■ Work task: In the material below, find every line containing the string "list" and return it.

■ Task input:
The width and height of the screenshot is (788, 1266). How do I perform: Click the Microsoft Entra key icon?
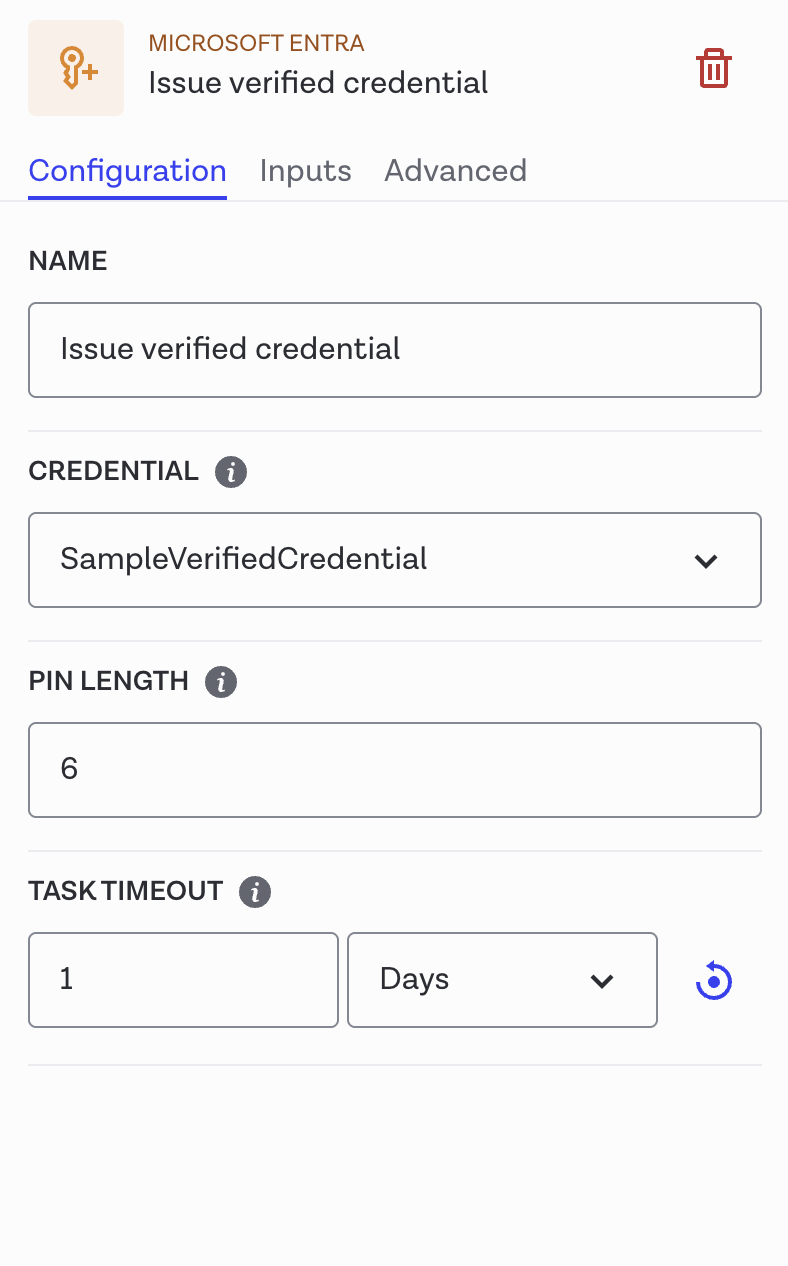pyautogui.click(x=76, y=68)
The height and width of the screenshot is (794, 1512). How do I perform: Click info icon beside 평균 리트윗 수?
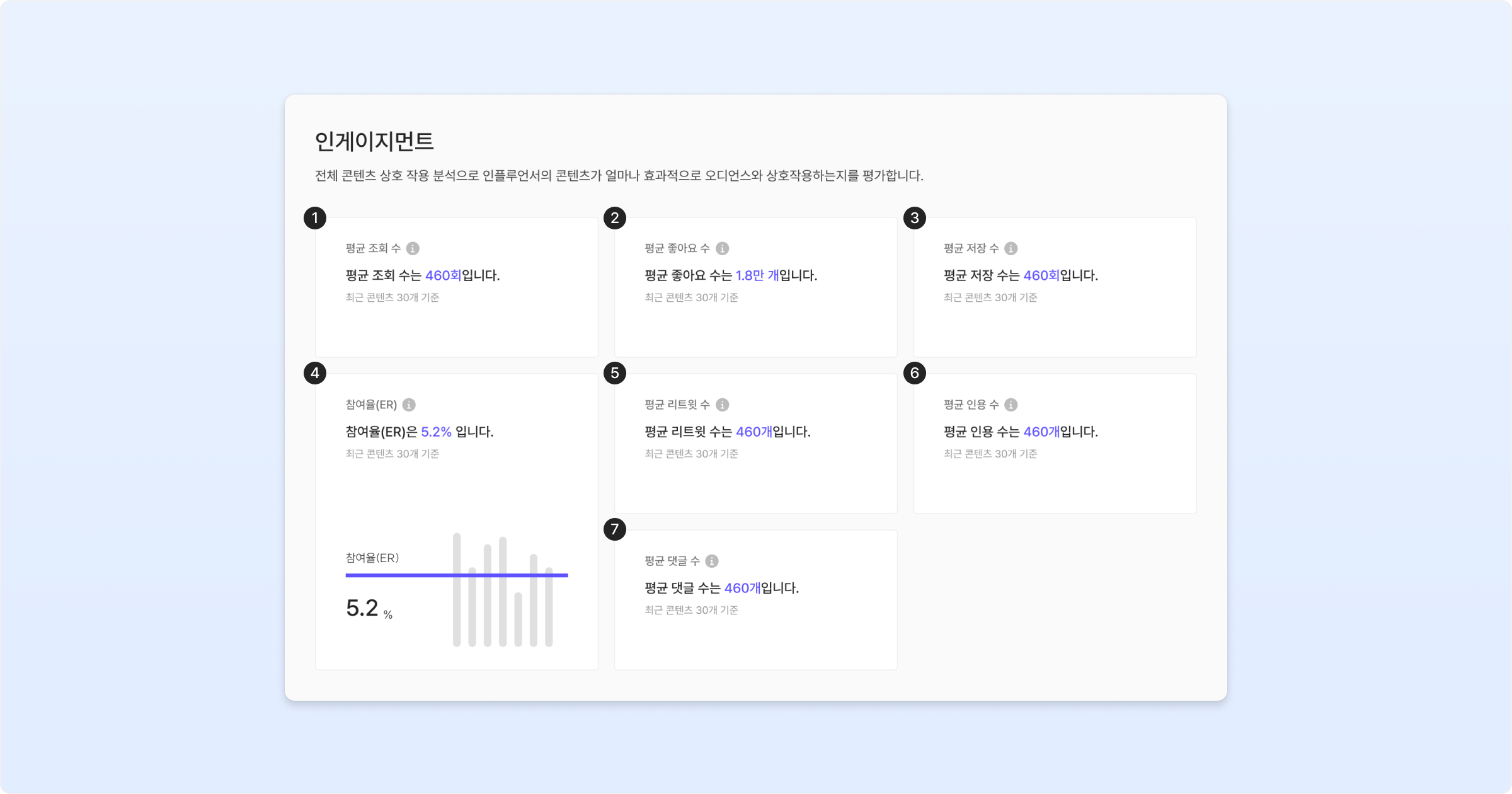[x=723, y=405]
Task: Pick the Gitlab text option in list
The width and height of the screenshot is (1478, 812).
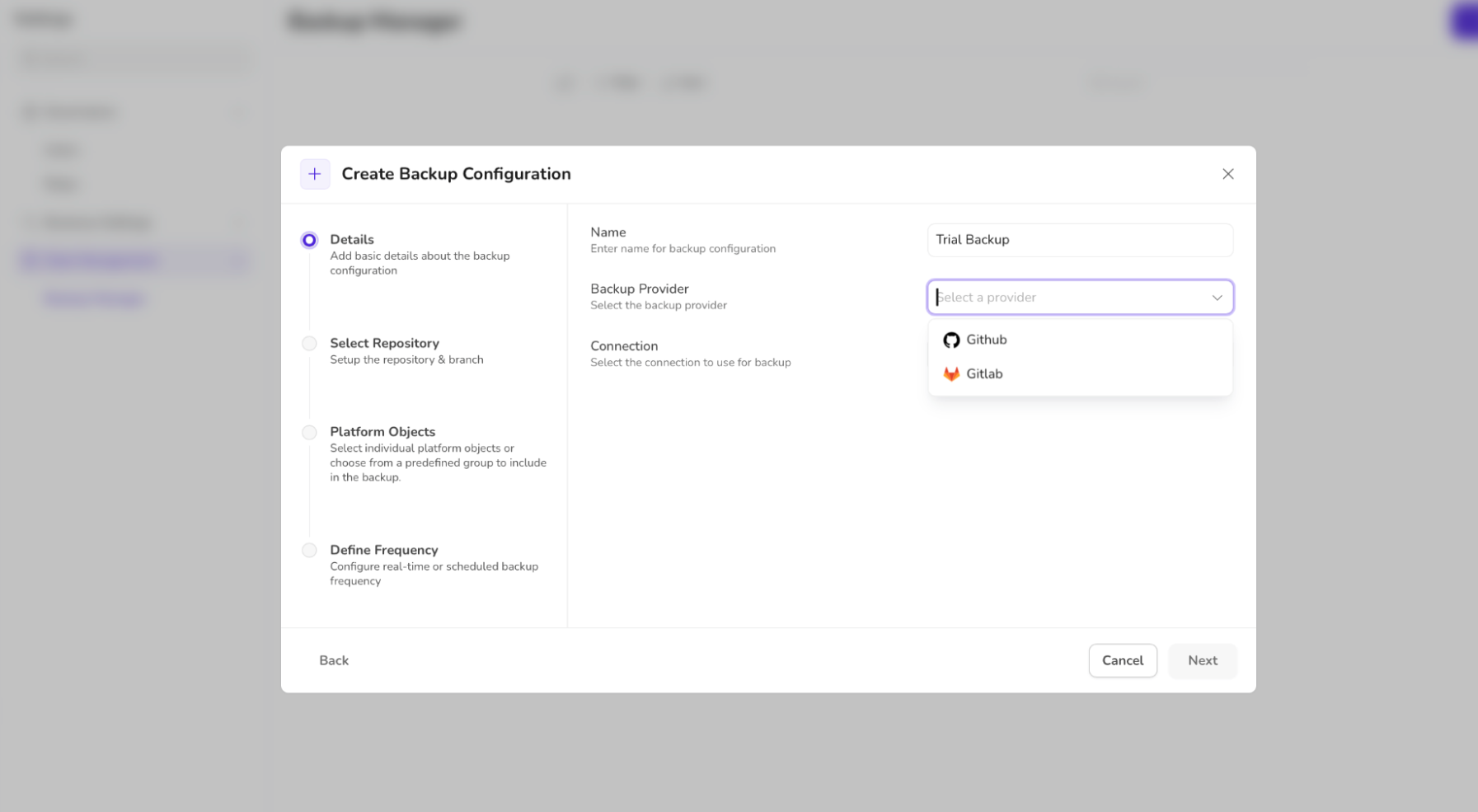Action: [x=984, y=374]
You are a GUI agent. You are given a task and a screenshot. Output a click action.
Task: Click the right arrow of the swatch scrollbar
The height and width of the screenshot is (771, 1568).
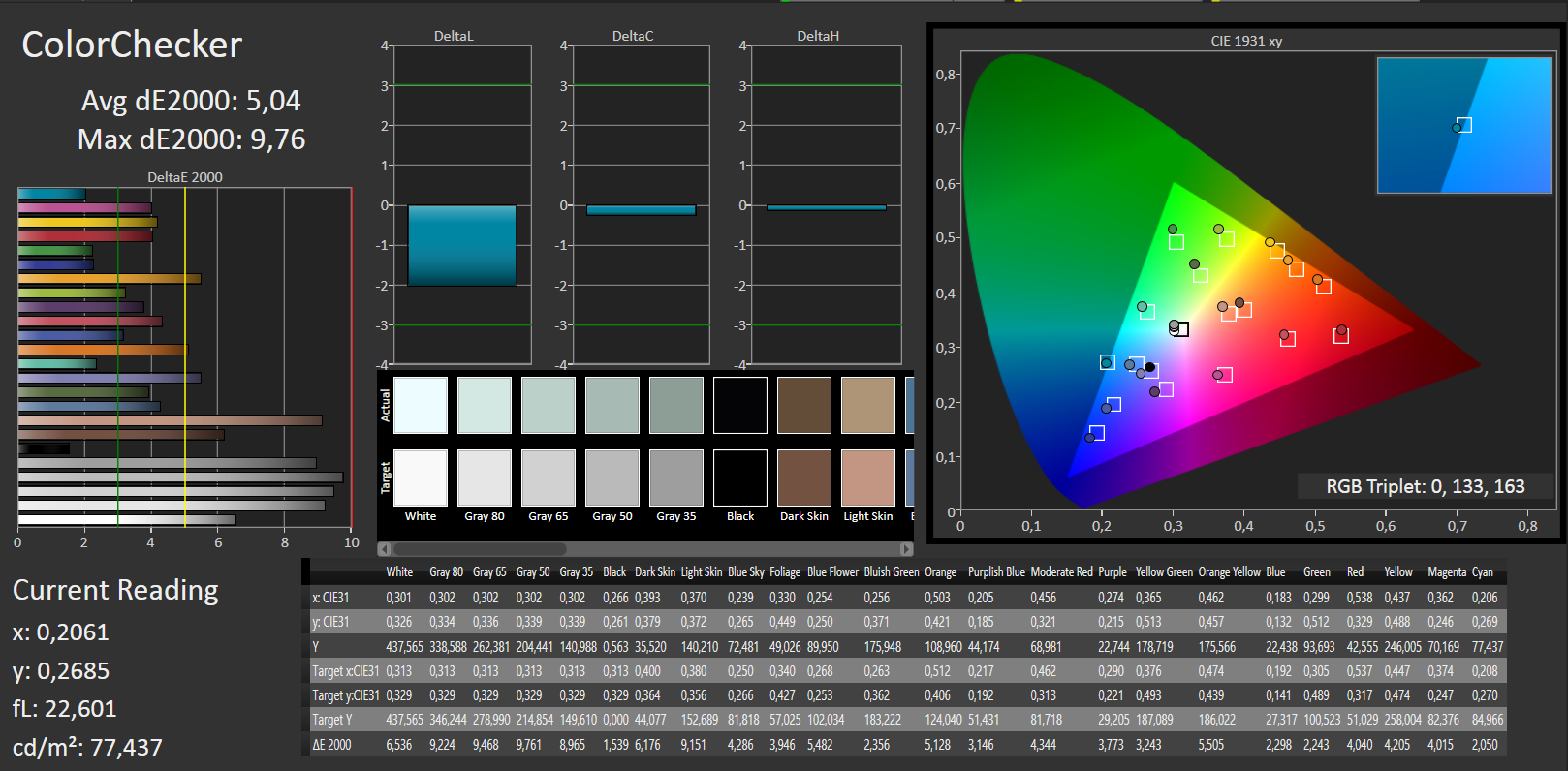pyautogui.click(x=907, y=549)
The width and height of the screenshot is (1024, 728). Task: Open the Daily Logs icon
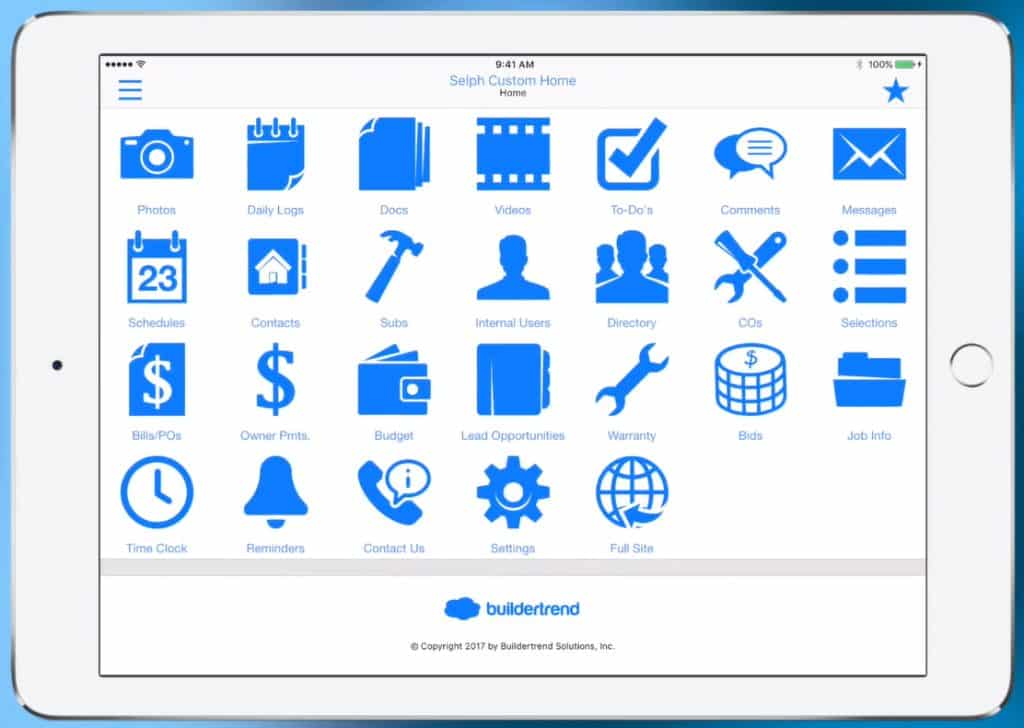[x=275, y=155]
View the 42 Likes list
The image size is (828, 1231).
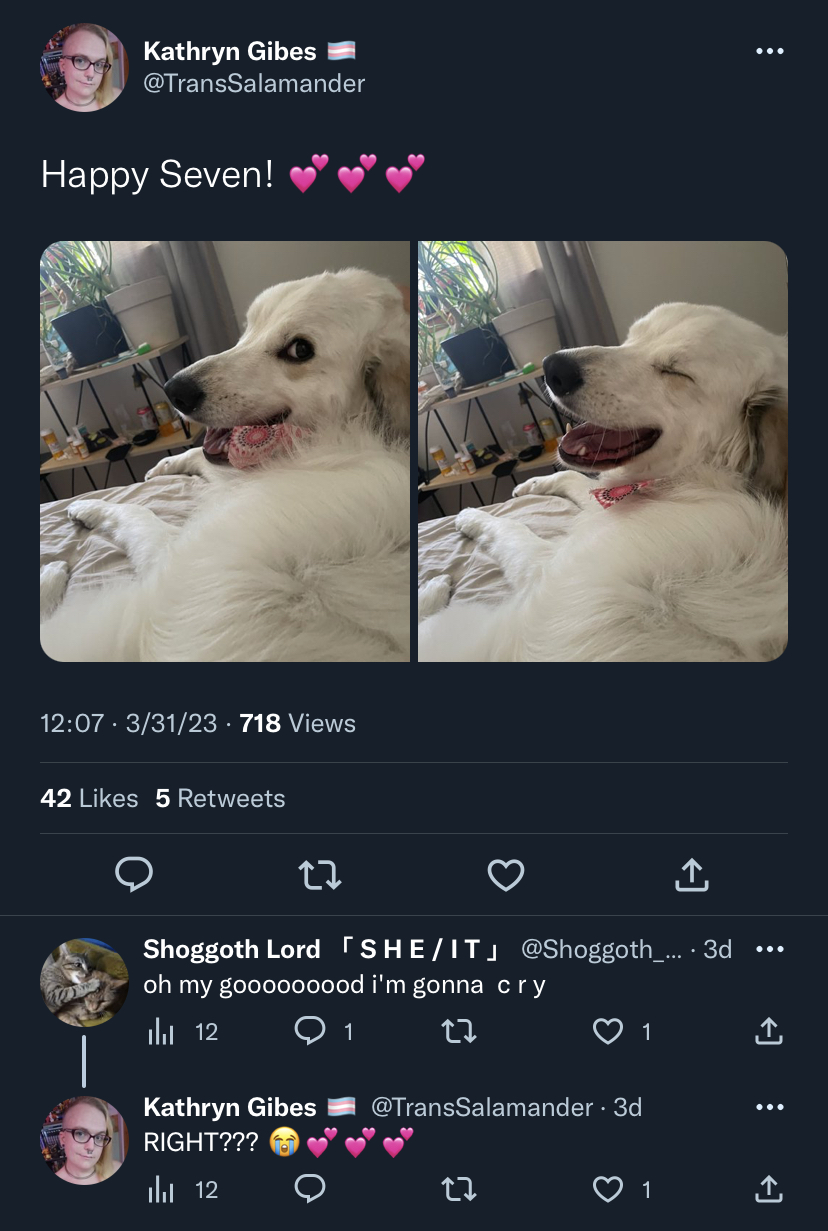89,798
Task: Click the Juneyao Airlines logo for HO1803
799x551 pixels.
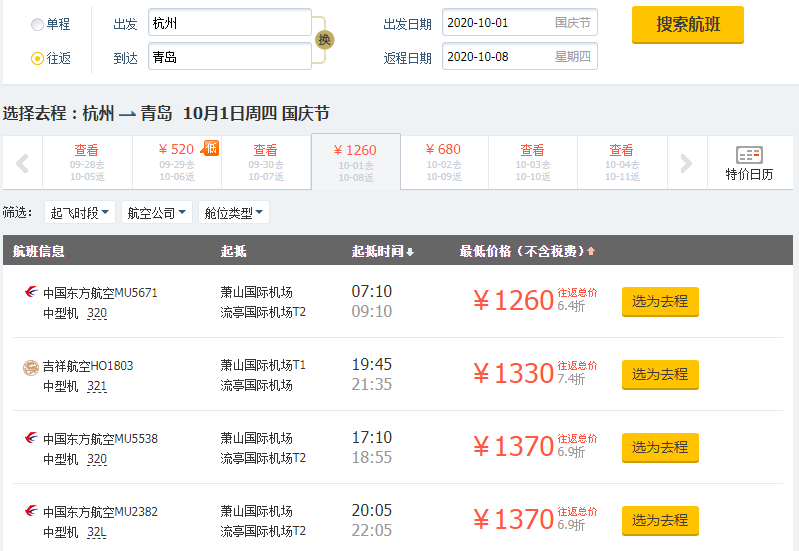Action: pos(31,367)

■ Output below:
Task: Pick the Gitlab text option in list
View the 42 Likes list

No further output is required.